(Stored items)
┌──
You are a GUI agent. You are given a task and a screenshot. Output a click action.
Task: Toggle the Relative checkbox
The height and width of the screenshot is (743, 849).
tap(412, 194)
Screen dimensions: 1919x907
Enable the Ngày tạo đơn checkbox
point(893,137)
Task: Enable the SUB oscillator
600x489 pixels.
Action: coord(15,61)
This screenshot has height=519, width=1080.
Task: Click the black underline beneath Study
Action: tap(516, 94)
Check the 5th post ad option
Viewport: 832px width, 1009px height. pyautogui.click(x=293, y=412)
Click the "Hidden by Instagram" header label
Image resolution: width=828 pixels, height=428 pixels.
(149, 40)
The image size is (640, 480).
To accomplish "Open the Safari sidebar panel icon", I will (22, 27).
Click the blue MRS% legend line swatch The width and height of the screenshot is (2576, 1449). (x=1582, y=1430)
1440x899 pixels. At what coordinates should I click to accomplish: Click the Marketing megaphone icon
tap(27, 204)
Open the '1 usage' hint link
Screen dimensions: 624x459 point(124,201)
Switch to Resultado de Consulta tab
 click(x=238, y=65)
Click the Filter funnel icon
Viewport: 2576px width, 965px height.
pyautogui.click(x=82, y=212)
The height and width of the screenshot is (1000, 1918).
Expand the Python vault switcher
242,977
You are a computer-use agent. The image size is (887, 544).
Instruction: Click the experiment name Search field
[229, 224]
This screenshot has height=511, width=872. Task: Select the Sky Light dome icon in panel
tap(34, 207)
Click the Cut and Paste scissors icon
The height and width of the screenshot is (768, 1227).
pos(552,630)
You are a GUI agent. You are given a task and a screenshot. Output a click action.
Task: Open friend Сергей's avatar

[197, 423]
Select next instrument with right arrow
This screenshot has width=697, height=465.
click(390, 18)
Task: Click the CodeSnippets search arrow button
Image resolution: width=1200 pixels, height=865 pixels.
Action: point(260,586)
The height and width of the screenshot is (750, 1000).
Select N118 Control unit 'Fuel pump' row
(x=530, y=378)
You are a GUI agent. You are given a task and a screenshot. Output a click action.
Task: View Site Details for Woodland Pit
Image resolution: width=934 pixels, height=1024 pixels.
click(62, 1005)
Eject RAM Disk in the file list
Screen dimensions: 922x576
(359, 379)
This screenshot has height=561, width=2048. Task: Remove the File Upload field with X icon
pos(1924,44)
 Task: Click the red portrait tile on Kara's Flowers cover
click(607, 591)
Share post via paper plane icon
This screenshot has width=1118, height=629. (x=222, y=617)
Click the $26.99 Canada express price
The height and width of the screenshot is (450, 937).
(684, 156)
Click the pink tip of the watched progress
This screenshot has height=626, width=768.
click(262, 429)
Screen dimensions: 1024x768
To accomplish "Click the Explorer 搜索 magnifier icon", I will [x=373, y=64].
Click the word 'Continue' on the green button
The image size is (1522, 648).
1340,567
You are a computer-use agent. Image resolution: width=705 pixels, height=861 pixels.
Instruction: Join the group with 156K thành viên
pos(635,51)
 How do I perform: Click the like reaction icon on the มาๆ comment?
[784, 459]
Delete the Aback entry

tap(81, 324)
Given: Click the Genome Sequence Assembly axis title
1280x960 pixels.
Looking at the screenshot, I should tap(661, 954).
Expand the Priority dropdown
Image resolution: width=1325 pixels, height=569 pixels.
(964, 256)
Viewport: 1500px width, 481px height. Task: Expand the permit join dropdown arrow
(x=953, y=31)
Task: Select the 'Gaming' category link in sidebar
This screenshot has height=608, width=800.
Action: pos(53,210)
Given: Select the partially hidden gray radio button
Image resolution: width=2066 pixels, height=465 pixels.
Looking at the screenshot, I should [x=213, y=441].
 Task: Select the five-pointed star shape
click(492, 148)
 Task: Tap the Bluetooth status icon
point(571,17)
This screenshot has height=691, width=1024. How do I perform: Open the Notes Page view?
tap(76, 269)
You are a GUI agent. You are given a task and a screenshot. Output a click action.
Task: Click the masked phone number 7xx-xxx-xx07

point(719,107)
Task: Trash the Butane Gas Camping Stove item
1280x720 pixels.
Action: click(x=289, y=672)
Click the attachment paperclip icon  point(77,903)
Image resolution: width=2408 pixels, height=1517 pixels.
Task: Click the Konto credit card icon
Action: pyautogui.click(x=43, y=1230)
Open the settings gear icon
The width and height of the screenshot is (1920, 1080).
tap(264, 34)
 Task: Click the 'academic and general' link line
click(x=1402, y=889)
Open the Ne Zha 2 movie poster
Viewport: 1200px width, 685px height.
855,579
└──
Collect the complete line wherever the string "button" appears in the records.

Task: Click the CodeSnippets search arrow button
Click the word 'Continue' on the green button
Given: Select the partially hidden gray radio button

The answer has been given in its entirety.